Quiz #5 Flashcards
Attention (ML definition)
Weighting or probability distribution over inputs that depends on the computation state and inputs
Fill in the blank:
Attention allows information to [1] directly between [2] computation nodes while making [3] structural assumptions
1) propagate 2) “distant” 3) minimal
What function is the most standard form of attention in current neural networks implemented with?
Softmax
When you input a set of numbers into softmax, what does it return?
A probability distribution over that set of numbers.
Softmax is not permutation equivariant? (T/F)
False. Softmax is permutation equivariant.
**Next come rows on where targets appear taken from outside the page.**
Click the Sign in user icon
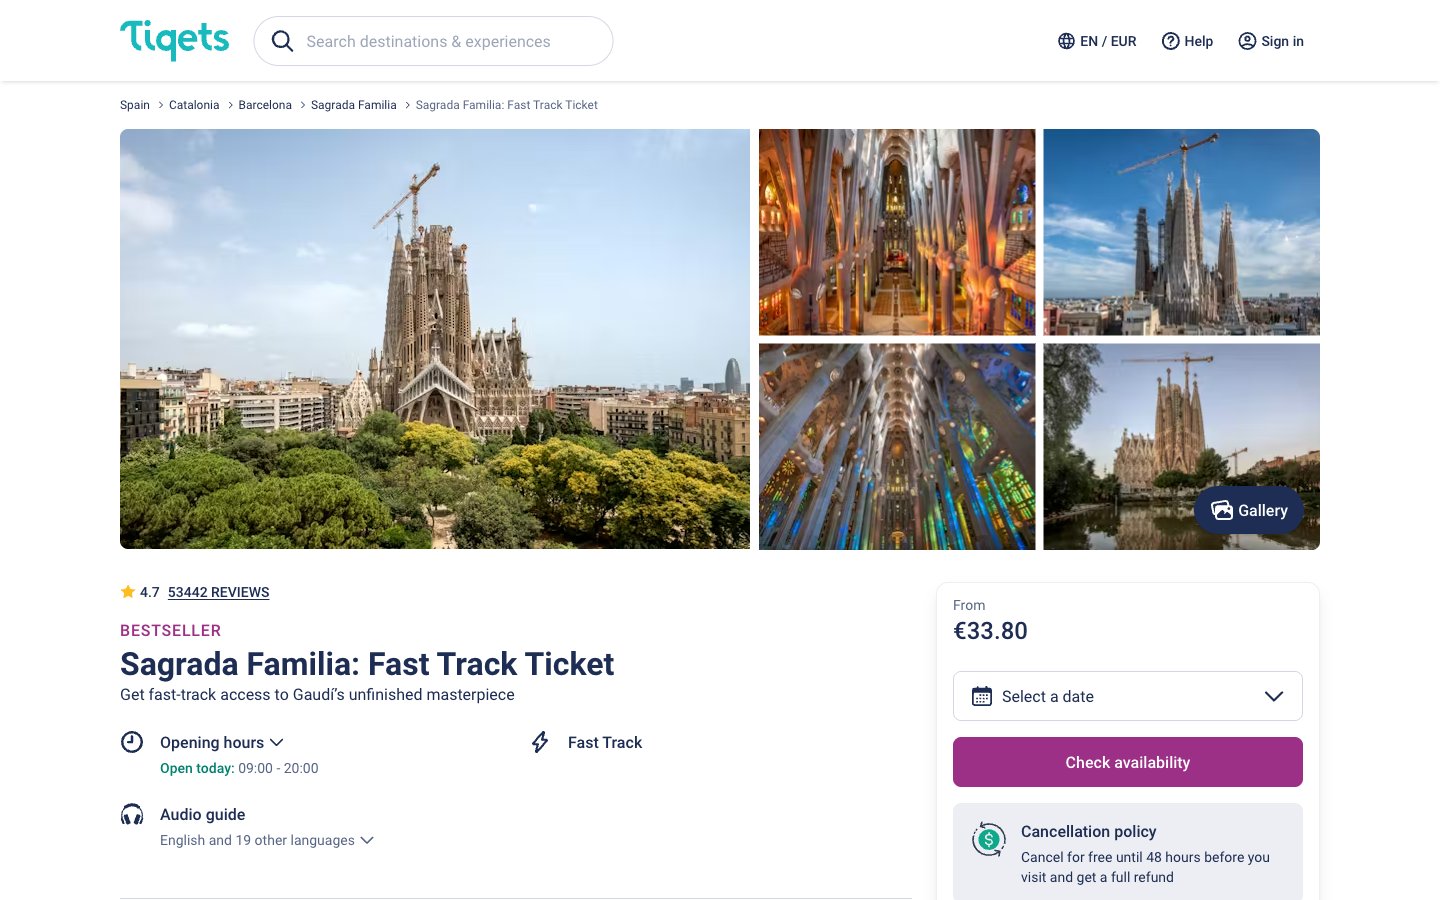Viewport: 1440px width, 900px height. coord(1247,41)
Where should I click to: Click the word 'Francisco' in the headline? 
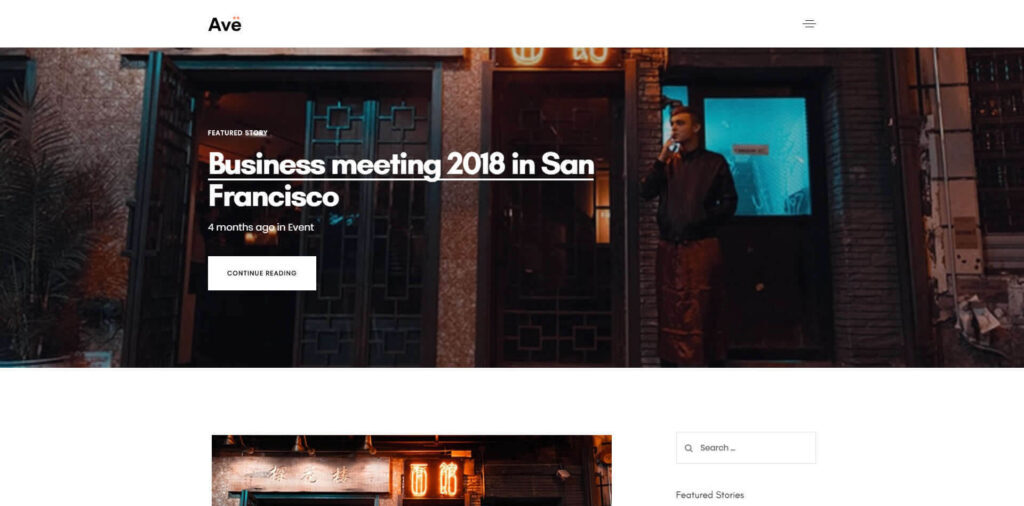[x=274, y=197]
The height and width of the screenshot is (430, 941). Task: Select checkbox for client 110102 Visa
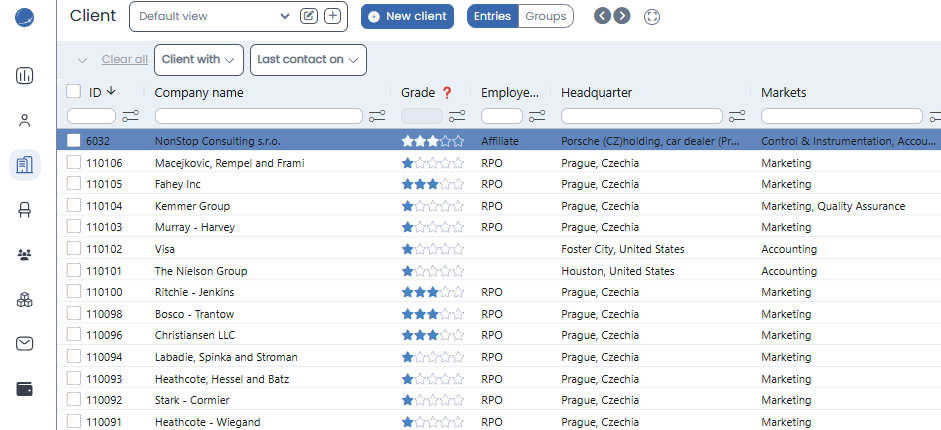click(x=74, y=249)
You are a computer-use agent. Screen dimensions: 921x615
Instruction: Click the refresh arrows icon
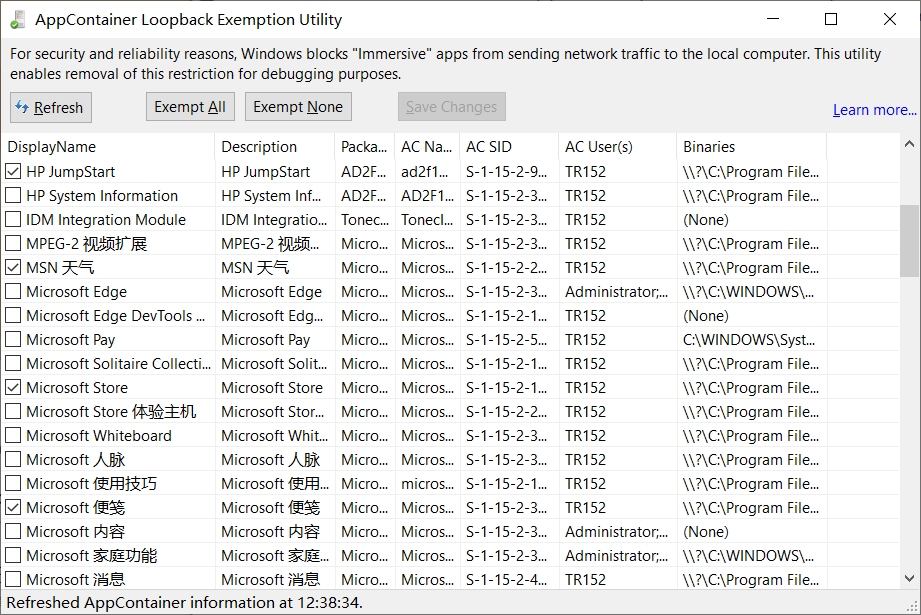point(21,107)
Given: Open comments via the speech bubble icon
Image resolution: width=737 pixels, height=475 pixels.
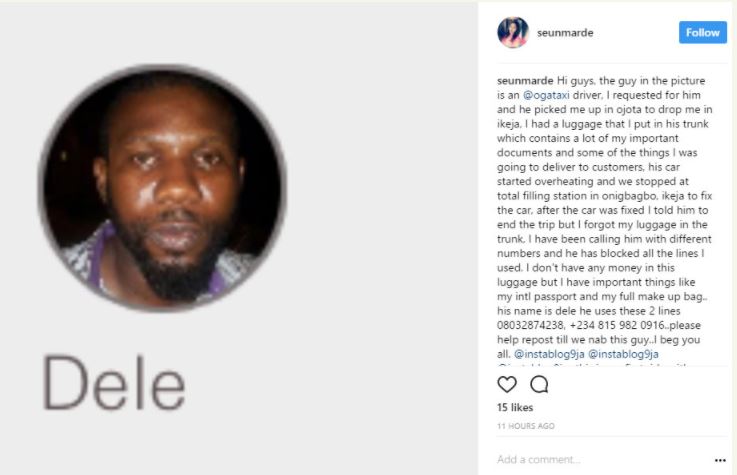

This means that a permutation of the inputs leads to the same permutation of the outputs.
What is the equation to compute the softmax over a set of number: {x_1, x_2, …, x_n}
Softmax({x_1, x_2, …, x_n}) = {e^{x_1}/Z,…,e^{x_n}/Z}
Where:
Z = Sum_{j=1}^n e^{x_j}
The outputs of softmax always sum to [ ].
1
When you scale your inputs by some positive factor > 1, how do the outputs of softmax change?
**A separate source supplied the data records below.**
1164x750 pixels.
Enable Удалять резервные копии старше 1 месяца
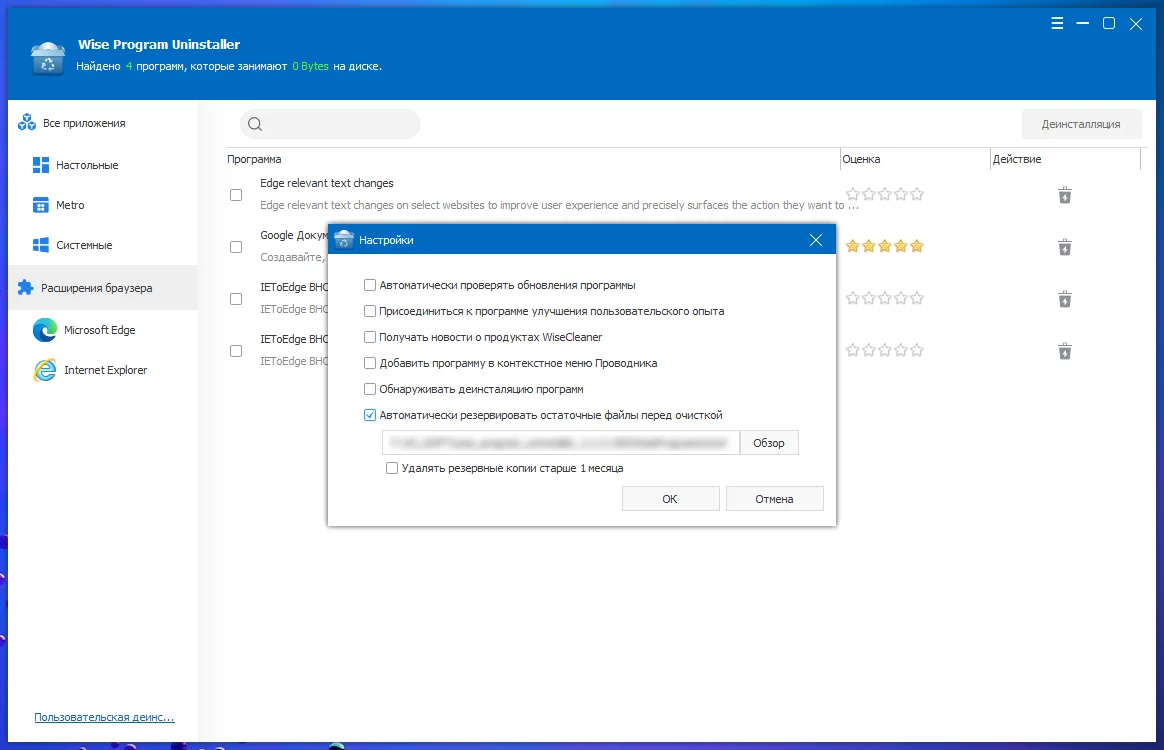[392, 468]
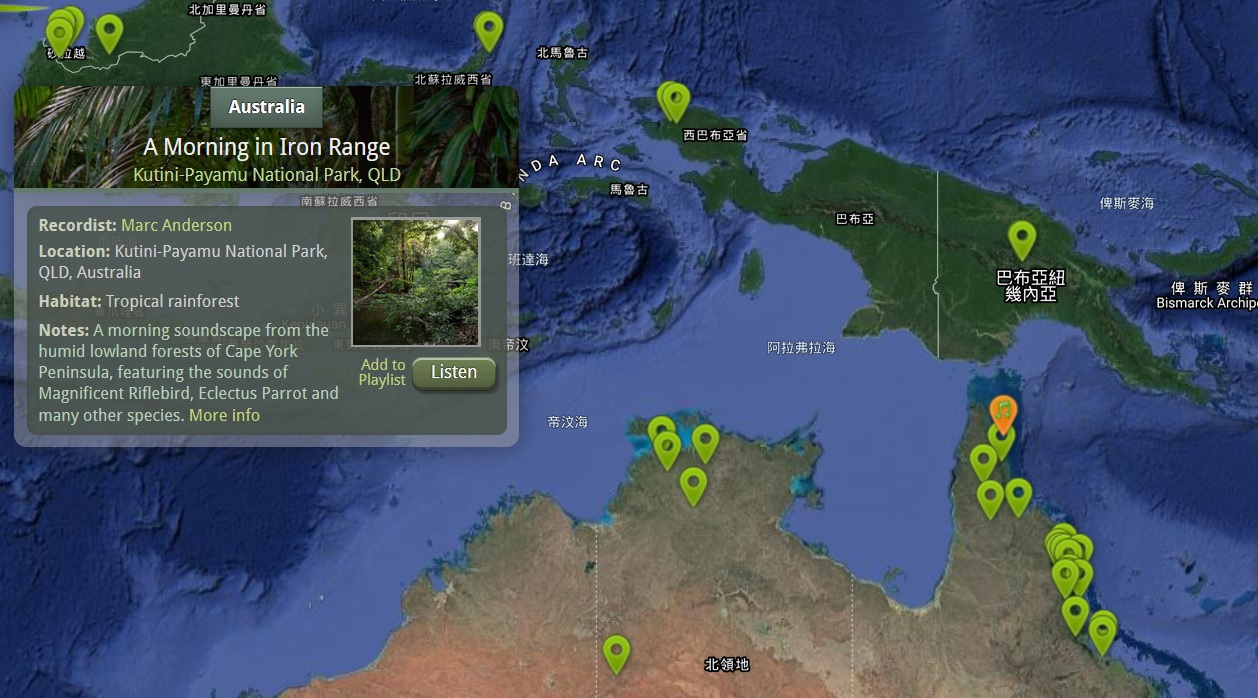The height and width of the screenshot is (698, 1258).
Task: Click the pair of pins west of Cape York
Action: pos(990,495)
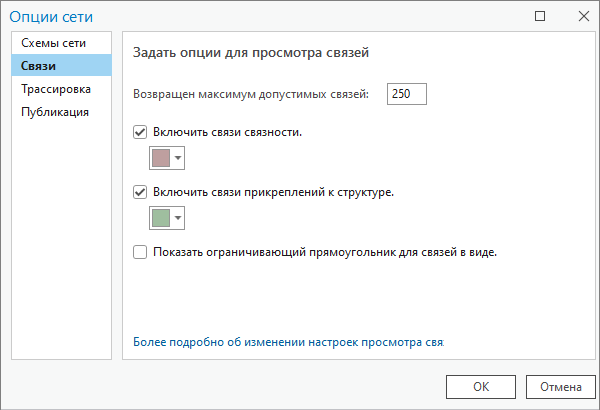The width and height of the screenshot is (600, 410).
Task: Click the maximum associations field showing 250
Action: [407, 94]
Softmax becomes “more sure” of it’s prediction, and puts more weight on the maximum prediction.
Softmax interpolates between two distributions. What are they? Hint: this is why Softmax should really be called “ArgSoftmax”
Softmax interpolated between:
- A distribution that selects an index uniformly at random
- A distribution that selects Argmax index with probability 1
Is softmax differentiable?
Yes!
Fill in the blanks:
Given a set of vectors U={u_1, … , u_n} and a query vector q, the probability of selecting one of the vectors dot(u_i,q) out of a distribution of all vectors dot(U,q) is the [1] of the [2] function.
- output
2. softmax
Fill in the blanks (1. and 2. are both two words):
When Softmax is applied at the final layer of a neural network, the query vector is the [1.] and {u_1, …, u_n} are the embeddings of the [2.].
- hidden state
2. class label
When Softmax is used for attention, the query vector is an [1.] [2.] and {u_1, …, u_n} is the [3.] of an [4.]. The resultant distribution corresponds to a weighted summary of {u_1,…,u_n}
- internal
- hidden state
- embeddings
- “input” (e.g. previous layer, or sentences such as from lecture: u_1 = encoding of Brian is a frog, u_2 = encoding of Lily is gray.. etc)
Define “hard” attention
samples are drawn from the distribution over the inputs
Define “soft” attention
the distribution is used directly as a weighted average.
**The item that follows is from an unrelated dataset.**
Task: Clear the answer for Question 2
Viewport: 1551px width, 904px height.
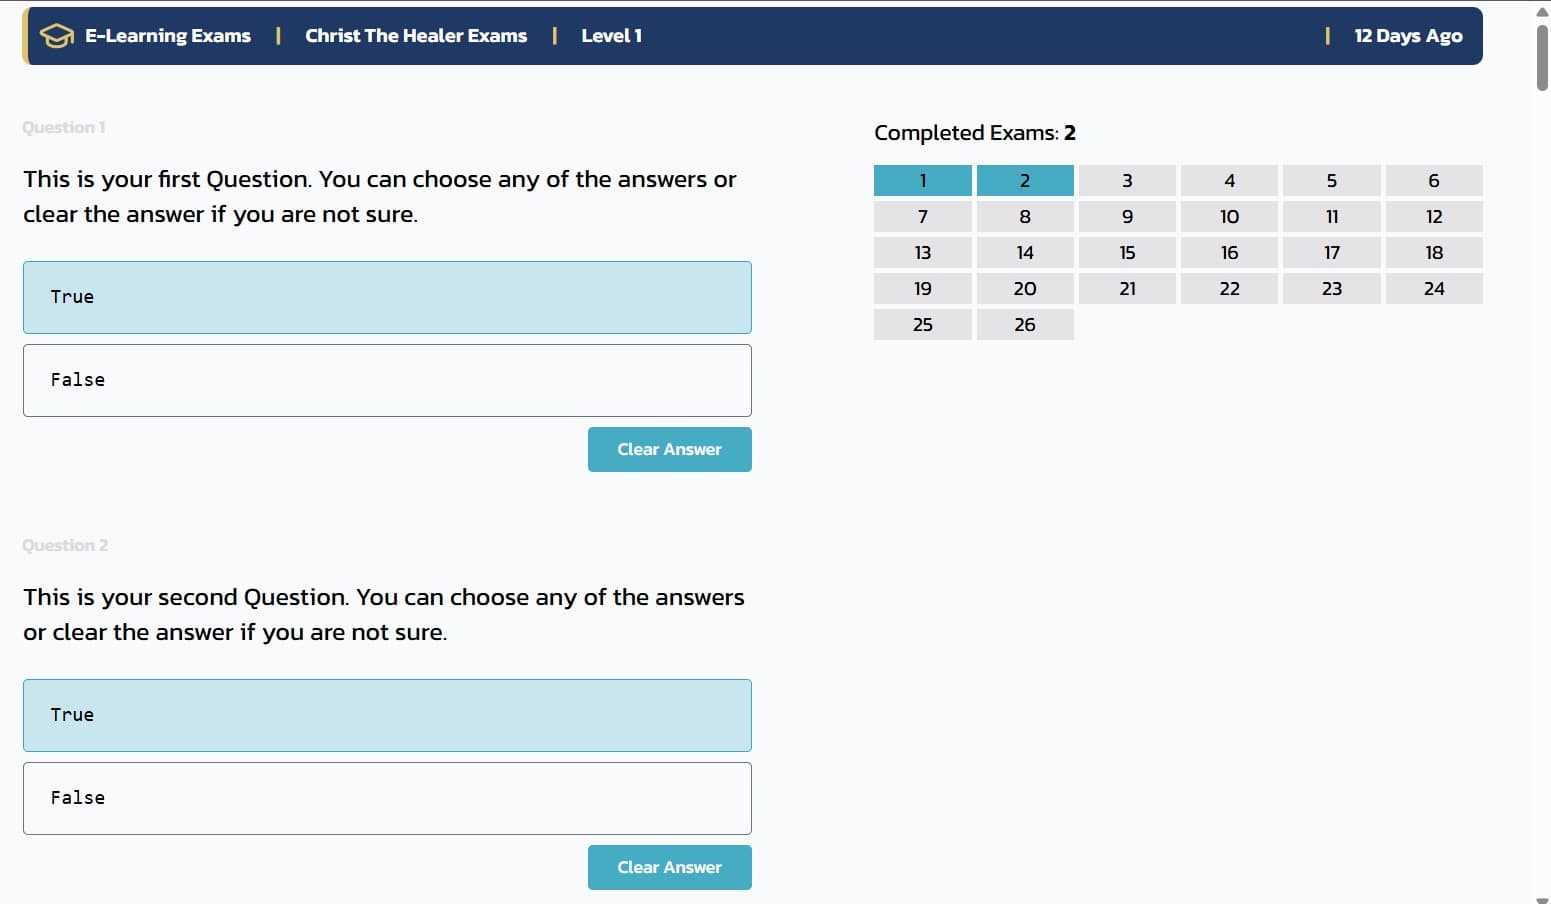Action: click(669, 867)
What is the initial controller state (q) in a multi-layer soft attention model?
An encoding of the query. I.e. in lecture “What color is Greg?”
How do we update the controller state when querying a multi-layer Softmax attention model?
The embedding that has the maximum probability after we perform Softmax on the inner product of the query and input vectors (i.e. max probability rom softmax(q*U)) becomes the new query vector.
How can we represent an “ordering” of the inputs in attention model, where all inputs are consumed by the model at the same time?
For sequential data, or data with a temporal structure, we can use position encoding to indicate the “position” of that sequence in the input.
How do you add position encoding to inputs, M?
For each input, m_j, add a vector to it l(j).
These vectors, l(j) can be fixed during training, or learned.
What are three major improvements introduced with Transformers compared with attention-based architectures?
- Multi-query hidden-state propagation (“self-attention”)
- Multi-head attention
- Residual connections, LayerNorm (these have improved across all NN’s, not just Transfomers)
What is the output of a single Transformer layer?
The weighted sum of the weights and the inputs - i.e. Sum_k a_k u_k
The weights are obtained with:
a = Softmax( { dot(u_0, q), … , dot(u_n,q)})
It is fairly common in transformers to split the input representation into keys and values. When are the keys and values used for when computing softmax attention.
- The keys are used to find the softmax weights
- The values are used to defined the output
For example a={u_0 q, … , u_n q}
output=Sum_k a_k v_k
U = keys V = values
List three standard specializations of Transformers for text data.
- Position encodings depending on the location of the text.
- For language models, “causal attention”
- Training code outputs a prediction at each token simultaneously (and takes a gradient at each token simultaneously)
A self-attention model has a controller for every input. (T/F).
True. This means that the size of the controller state grows with the size of the input.